Бурунц не стал больше слушать. Он велел Саядяну отвести гнедого на конюшню. К Норайру он пока пойдет один. Объявляя такое решение, Бурунц не смотрел на кузнеца. Он смотрел в сторону и говорил с подчеркнутой отрывистостью. А все дело было в том, что он поступал неправильно и хорошо знал об этом.

— Как же можно к преступнику без понятых? — недовольно сказал Саядян.

— Что там еще за преступник! — Бурунц аккуратно сыпал табак на бумажку. — Сначала хочу только посмотреть. Может, все добром обойдется. А понадобятся понятые- вызову. Ты будь наготове.

Кузнец обиделся, но возражать не стал. Ушел, выпустив на прощание облако дыма.

Норайр жил в отдаленном домике, у самого края пропасти. Участковый уполномоченный долго стучал в глухую калитку, которая, вроде печной заслонки, была еле видна в толстой и высокой каменной ограде. Он стучал железным молоточком, который с помощью ржавого кольца был навечно приклепан к створке калитки, чтобы гость, упаси бог, не отбил руку, извещая хозяев о своем прибытии. Но из-за ограды никто не отзывался.

Тогда Бурунц толкнул калитку и с удивлением почувствовал, что она не заперта.
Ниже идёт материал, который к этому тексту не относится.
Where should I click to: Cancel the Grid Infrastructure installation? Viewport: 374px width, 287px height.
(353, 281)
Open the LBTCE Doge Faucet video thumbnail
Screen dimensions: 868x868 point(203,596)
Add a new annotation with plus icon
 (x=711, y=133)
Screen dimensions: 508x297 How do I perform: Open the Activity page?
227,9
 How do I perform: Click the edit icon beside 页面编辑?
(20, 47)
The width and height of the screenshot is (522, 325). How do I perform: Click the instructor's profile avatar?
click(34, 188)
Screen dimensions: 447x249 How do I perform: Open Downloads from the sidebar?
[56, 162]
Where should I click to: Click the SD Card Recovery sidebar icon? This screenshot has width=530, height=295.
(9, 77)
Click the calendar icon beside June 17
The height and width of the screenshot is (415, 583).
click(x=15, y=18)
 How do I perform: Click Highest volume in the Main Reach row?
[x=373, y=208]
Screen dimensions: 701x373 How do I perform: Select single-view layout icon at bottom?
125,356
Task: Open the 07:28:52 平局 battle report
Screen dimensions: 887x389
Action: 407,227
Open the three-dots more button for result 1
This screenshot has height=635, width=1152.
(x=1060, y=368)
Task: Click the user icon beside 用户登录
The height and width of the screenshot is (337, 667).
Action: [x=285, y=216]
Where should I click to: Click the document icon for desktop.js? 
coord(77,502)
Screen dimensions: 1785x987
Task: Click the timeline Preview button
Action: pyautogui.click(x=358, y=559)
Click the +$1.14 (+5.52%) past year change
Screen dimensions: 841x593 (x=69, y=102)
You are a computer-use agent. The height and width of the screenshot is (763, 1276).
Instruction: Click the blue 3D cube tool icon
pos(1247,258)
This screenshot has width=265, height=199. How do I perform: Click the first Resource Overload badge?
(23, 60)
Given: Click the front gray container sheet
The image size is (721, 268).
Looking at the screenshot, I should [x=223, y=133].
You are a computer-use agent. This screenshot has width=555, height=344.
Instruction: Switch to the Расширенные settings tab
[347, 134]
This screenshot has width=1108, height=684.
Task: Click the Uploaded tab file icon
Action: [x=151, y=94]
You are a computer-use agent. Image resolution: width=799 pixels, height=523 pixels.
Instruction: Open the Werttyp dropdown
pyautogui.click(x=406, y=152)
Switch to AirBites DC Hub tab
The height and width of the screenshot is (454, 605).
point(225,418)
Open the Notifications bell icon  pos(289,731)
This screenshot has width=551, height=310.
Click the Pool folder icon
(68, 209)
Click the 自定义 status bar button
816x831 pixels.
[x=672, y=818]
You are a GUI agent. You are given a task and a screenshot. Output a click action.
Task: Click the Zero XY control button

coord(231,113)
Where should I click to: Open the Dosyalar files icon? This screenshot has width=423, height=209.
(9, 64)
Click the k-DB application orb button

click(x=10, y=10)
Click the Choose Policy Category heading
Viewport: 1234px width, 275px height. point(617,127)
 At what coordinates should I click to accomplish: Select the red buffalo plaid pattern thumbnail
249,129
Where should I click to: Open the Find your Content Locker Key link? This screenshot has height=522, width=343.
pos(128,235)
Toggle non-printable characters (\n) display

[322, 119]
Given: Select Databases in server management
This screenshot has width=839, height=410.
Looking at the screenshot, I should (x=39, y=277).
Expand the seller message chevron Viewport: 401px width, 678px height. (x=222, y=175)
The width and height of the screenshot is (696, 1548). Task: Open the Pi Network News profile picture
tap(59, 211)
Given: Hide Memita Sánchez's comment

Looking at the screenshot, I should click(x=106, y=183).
Во дворе, возле арыка, безмятежно играли двое грязных мальчишек, а на каменных приступочках, ведущих в осевший, обросший мхом домик, развалился паренек лет шестнадцати — семнадцати. Он дымил самокруткой.

— Или вам стука не слышно? — с обидой спросил Бурунц.

Он не стал здороваться. Не первый раз приходил он в этот дом и да-вно уже решил, что на проживающих здесь людей не стоит тратить хорошие человеческие слова. Они этого не понимают.

Парень, развалившийся на приступочках, тоже не по-здоровался. Не меняя позы и даже не взглянув на Бурунца, он насмешливо крикнул:

— Мама, насчет козы!..

Это и был Норайр.

Несколько лет назад Бурунц отправил его в колонию для малолетних преступников. Думал — выправится парень. Очень уж всем надоели его выходки-дерзость, мелкое воровство. Как только где что пропадет — уж все знали: это Норайр! Так нет же, не исправился! Увезли мальчишку куда-то на Кубань. Вернулся он в село еще более дерзким и одичавшим. Стал разговаривать с блатной хрипотцой в голосе, однажды в драке со сверстниками вытащил нож… Бурунц не раз задавал себе вопрос: правильно ли он поступил с парнем?

…Воїн как развалился! Не смотрит. Курит. Степан Бурунц терпеть не мог, когда курили мальчишки. В городе ли, в деревне — непременно вырвет у подростка папиросу. Приказал:

— Брось самокрутку!

— Воспитатели! — с ненавистью и презрением процедил Норайр и выпустил длинную струйку слюны. — Воспитывают они меня, чтоб я, понимаешь, паинькой был…

Бурунц не знал отца Норайра. Односельчане вспоминали, что он был степенным и умным человеком. В сорок третьем пошел на войну-и не вернулся. Жена его Маро целый год рыдала, рвала подушки. И вдруг, в разгар этих рыданий, односельчане заметили, что она беременна. С тех пор она только и делала, что рыдала и рожала детей. Дети были до того не похожи друг на друга, что каждый понимал — они от разных отцов. Маро в колхозе работала плохо — то в город уезжала, то еще куда-нибудь. За детьми она не смотрела. И двор ее дома был постоянно полон плачущими, замурзанными, полуголыми мальчишками и девчонками всех возрастов. Колхозники, а особенно колхозницы и за глаза и в глаза осуждали такой образ жизни. С Маро никто не дружил, а если она приходила к соседям занять для детей картошки или хлеба, то ей давали что было нужно, но в разговоры не вступали. И в последнее время она уже молча появлялась на пороге и протягивала миску. В Доврикенде говорили, что Норайр недолюбливает своих братцев и сестер и с одобрения матери иной раз поколачивает остальное семейство. Как-никак, он был единственным законным наследником в этом доме.

— Да, верно, я насчет пропавшей козы, — подтвердил Бурунц, оглядывая захламленный двор.